● **WHAT IS NEEDED**
Begin at the top of the records below and print each line exactly until the line containing "The width and height of the screenshot is (1399, 787)." has been printed; any pictures are to be left out.

---

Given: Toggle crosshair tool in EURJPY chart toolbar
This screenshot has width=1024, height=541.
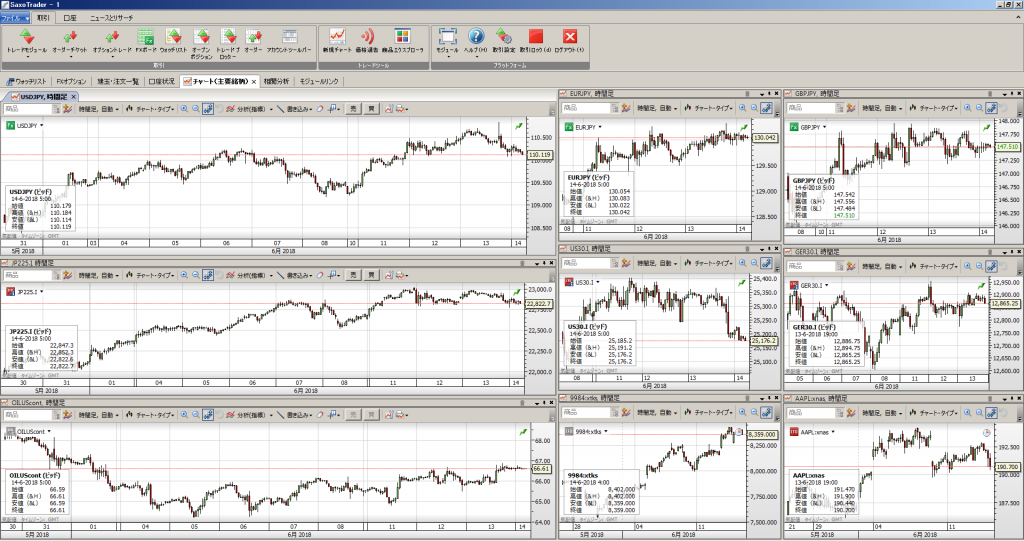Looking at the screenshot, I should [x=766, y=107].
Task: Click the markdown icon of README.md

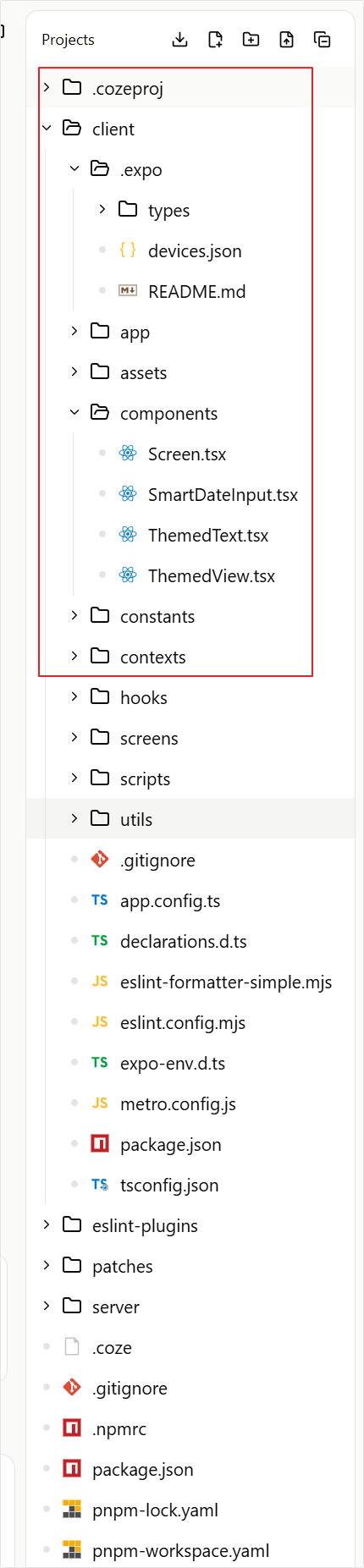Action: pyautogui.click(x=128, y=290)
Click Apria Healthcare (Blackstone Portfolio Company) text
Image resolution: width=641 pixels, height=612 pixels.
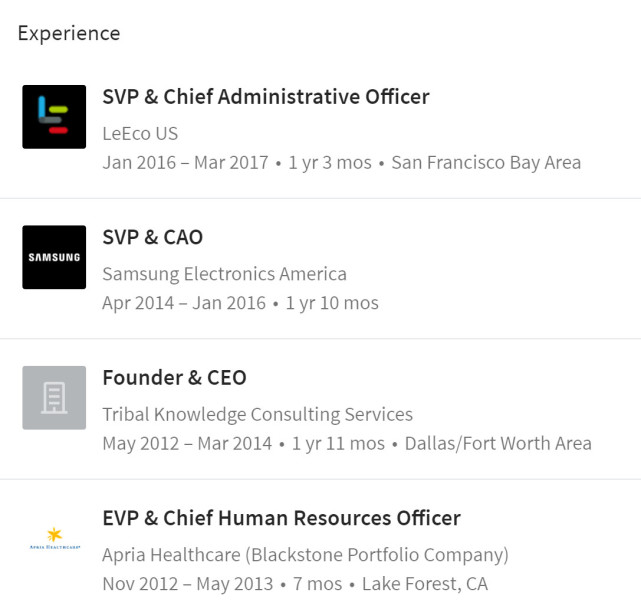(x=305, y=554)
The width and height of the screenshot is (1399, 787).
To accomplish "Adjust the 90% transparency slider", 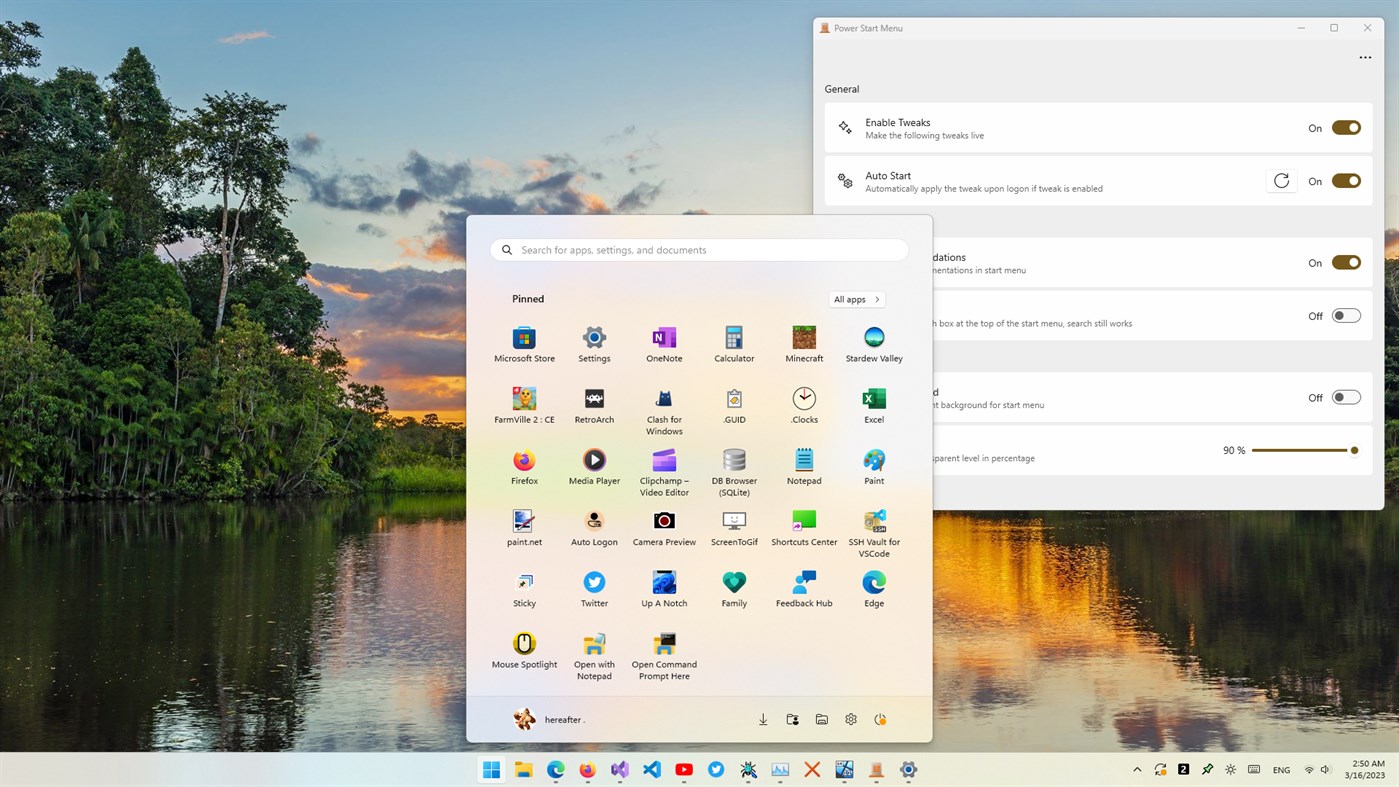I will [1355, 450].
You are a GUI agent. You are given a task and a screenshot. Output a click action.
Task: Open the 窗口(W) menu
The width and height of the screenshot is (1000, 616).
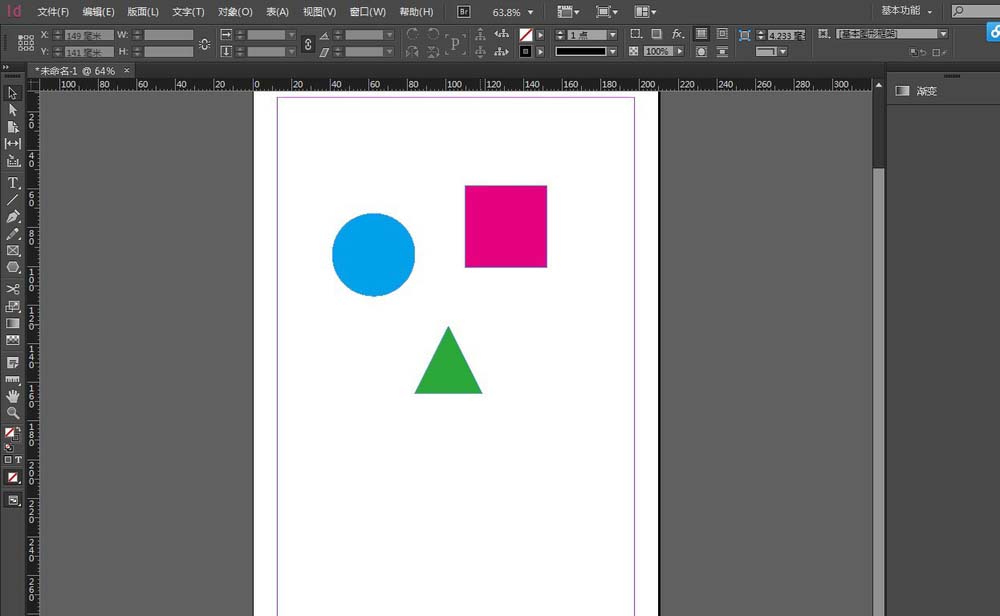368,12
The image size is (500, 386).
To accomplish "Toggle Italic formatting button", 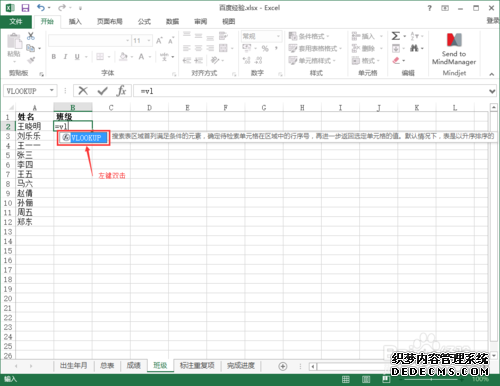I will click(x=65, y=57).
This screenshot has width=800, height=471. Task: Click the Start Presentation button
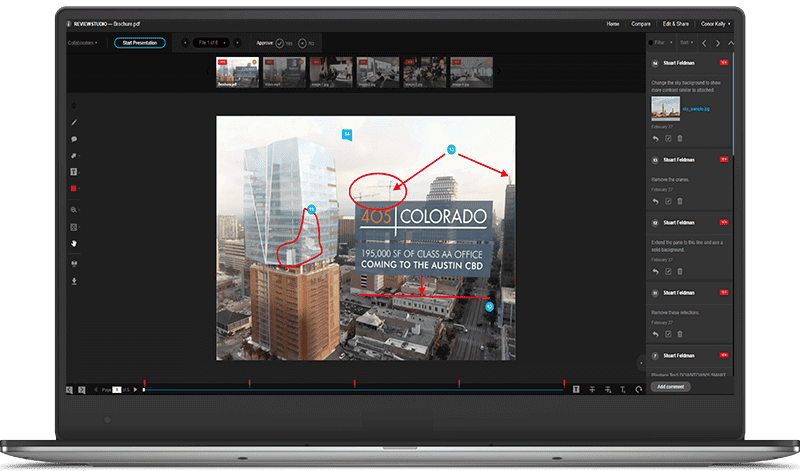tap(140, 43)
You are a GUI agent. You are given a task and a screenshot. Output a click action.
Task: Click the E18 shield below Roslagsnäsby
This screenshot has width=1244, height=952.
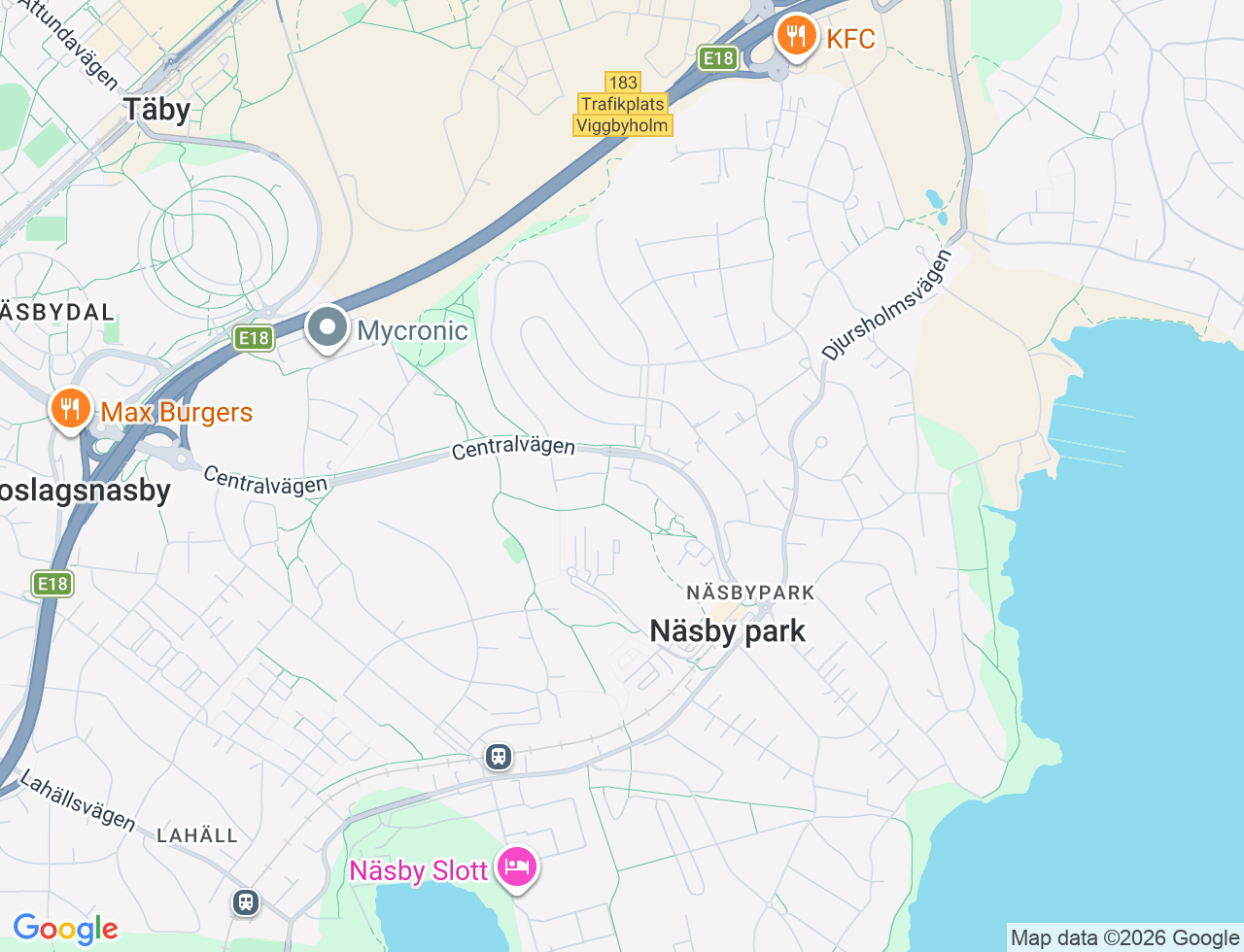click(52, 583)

---

● **OUTPUT**
Given: Toggle crosshair tool in EURJPY chart toolbar
This screenshot has width=1024, height=541.
Looking at the screenshot, I should [x=766, y=107].
Task: Click the markdown icon of README.md

Action: pyautogui.click(x=128, y=290)
Click Apria Healthcare (Blackstone Portfolio Company) text
Image resolution: width=641 pixels, height=612 pixels.
(x=305, y=554)
The width and height of the screenshot is (1399, 787).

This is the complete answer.